If you purchase private flood insurance through an independent insurance company, the policy may cover mold removal. You will need to contact several insurers that offer private flood insurance to see if mold is a covered risk.

How to find mold coverage

Finding mold insurance coverage can be difficult. Mold removal can be expensive and is often caused by neglect or lack of maintenance on the part of homeowners. Because of this, most standard home insurance companies provide limited coverage for mold remediation.

However, many home insurance companies sell endorsements or optional policies that may provide coverage for mold. For example, some insurance providers sell water backup coverage that pays for damage caused by clogged sewer lines, sump pump failure, and clogged drains.

If you have a water backup endorsement and need to file a water damage claim, any mold found near the property should be covered by your policy. Note that most approvals have a coverage limit, so it may not cover the full cost of repairs, depending on the extent of the damage and mold growth.

How to file a mold insurance claim

If you find mold in your home after a covered water damage event, you should contact your insurance company to begin the claim process as soon as possible. Mold removal may not be covered if you wait too long to report it.

Each home insurance company follows a different procedure for reporting losses. However, here are the basic steps to follow to file a mold insurance claim:

  1. Document mold damage: Take pictures of the water and mold damage. Note when you first noticed the mold growth and what caused the mold growth (extinguished fire, boiler explosion, etc.).

  2. Contact your insurance company: Notify your insurance company of the loss and begin the claim reporting process. You’ll need to fill out claim paperwork explaining what happened and provide any photos you have of the damage.

  3. Pay attention to the source of water damage: If your home is still leaking, fix what you reasonably can. For example, if a pipe bursts in your bathroom, you can turn off the water or install a dehumidifier to dry out the space. If furniture or personal belongings are soaked in water, remove them from the area, but keep them until the adjuster visits your home.

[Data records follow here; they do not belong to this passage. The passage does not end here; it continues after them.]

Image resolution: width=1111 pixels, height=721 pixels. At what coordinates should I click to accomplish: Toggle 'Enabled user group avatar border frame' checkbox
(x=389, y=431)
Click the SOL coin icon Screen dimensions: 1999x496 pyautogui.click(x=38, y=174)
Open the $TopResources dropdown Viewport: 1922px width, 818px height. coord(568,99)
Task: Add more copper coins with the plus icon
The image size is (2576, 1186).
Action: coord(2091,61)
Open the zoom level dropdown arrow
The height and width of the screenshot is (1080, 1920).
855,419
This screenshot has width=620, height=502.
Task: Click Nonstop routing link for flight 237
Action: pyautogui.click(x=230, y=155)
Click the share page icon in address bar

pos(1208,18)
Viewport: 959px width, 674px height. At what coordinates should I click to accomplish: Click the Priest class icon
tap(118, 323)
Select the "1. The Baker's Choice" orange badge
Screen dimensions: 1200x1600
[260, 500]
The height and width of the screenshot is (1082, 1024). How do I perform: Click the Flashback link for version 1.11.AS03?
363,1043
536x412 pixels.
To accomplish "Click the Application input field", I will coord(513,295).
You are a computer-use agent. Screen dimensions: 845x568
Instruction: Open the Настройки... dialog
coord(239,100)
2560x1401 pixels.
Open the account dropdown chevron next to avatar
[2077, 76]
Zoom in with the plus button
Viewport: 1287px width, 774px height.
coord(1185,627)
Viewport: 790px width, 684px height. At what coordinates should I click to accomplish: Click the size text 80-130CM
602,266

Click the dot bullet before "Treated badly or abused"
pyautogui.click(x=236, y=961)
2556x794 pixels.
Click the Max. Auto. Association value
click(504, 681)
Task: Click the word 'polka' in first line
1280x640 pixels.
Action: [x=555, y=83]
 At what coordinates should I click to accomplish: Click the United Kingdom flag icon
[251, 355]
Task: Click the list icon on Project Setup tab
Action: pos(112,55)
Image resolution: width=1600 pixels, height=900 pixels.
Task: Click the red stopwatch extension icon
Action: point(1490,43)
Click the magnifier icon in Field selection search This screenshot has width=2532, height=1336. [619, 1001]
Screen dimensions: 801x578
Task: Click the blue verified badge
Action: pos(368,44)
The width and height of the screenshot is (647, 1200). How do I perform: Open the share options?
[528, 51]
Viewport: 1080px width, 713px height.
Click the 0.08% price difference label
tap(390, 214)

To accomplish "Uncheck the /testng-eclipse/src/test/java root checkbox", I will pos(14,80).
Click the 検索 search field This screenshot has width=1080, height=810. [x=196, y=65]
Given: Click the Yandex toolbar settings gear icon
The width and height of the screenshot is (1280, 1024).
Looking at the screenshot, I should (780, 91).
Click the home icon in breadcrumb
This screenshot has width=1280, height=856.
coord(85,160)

  4. Wait for your claim to be settled: After the claim is filed, an adjuster will review the incident. They may visit your home in person to get a better idea of ​​the loss and how much it will cost to repair the water and mold damage. Once the claim is approved, you will receive your settlement, minus any deductibles.

Bottom row

Finding mold in your home can be alarming. But if the mold is caused by sudden or accidental water damage, your home insurance policy will likely cover the cost of mold removal. You should contact your insurance company to confirm if the loss is covered before going through the claim process.

If you are concerned about potential mold damage, you can also ask your insurance company about endorsements that will cover mold, such as water backup coverage. Endorsements will increase your home insurance premium, but you’ll pay less out of pocket if you have a claim.

To find the best home insurance policy for your needs, shop around and compare several insurance providers. Get personalized quotes for the type and amount of coverage you want (plus any endorsements) to see which insurer can offer you the lowest rate.

Editorial disclosure: All articles are prepared by the editors and contributors. The opinions expressed herein are solely those of the editorial team and have not been reviewed or endorsed by any advertiser. The information, including rates and fees, presented in this article is accurate as of the date of publication. Check the lender’s website for the most current information.